200 Millionen Euro werden zusätzlich für die niedersächsischen Landesstraßen zur Verfügung gestellt. Eine neue Schulform wird finanziert, und die Klassen werden verkleinert. Zusätzlich 490

Referendare stellen sicher, dass wir auch in Zukunft Lehrerinnen und Lehrer in Niedersachsen haben. 8 Milliarden Euro und damit ein Drittel des Landeshaushalts geben wir für Bildung aus.

Zukunftsinvestitionen und Haushaltskonsolidierung gehören bei uns untrennbar zusammen.
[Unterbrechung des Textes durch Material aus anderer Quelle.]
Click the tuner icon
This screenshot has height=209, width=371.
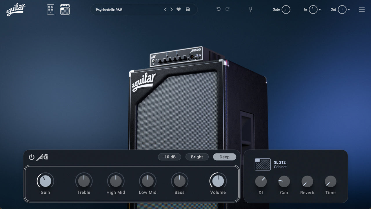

Herr Schostok, Herr Klein, Sie reden davon, wir machen das.

Herzlichen Dank für Ihre Aufmerksamkeit.

(Starker, lang anhaltender Beifall bei der FDP und bei der CDU)

Meine Damen und Herren, zu einer Kurzintervention hat sich der Kollege Klein gemeldet. Bitte!

Herr Präsident! Meine Damen und Herren! Herr Kollege Dürr, eines muss man Ihnen lassen: Mutig sind Sie. Wie sich der Vorsitzende einer FDPFraktion hier hinstellen und Grünen sowie SPD mangelnde Kompetenz in Sachen Wirtschafts- und Finanzpolitik vorwerfen kann, ist mir schlicht schleierhaft. Vor vielen Jahren einmal sind Sie mit einem beeindruckenden Ergebnis in den Bundestag gewählt worden, weil Sie mit dem Versprechen angetreten sind, eine gute Wirtschafts- und Finanzpolitik zu machen.

(Zuruf: Das war ein Versprecher!)

Wie sind die weiteren Wahlen verlaufen? - Nachdem Sie die Chance hatten, all das, was Sie versprochen haben, unter Beweis zu stellen, sind Sie inzwischen bei 2 bis 3 % gelandet.

(Johanne Modder [SPD]: Eher 2 %!)

Das sollte Ihnen zu denken geben.

Sie sind als die Kompetenten in der Steuerpolitik angetreten. Sie wollten die Steuern vereinfachen. Das Erste, was Sie gemacht haben, war aber, die Mehrwertsteuern zu verkomplizieren. Sie sind angetreten, um Steuern zu senken. Sie wollten diese Steuern auch dann immer noch senken, als Ihnen die Schwarmintelligenz sämtlicher deutscher Bürgerinnen und Bürger das Gegenteil erklärt hatte. Trotzdem haben Sie daran festgehalten.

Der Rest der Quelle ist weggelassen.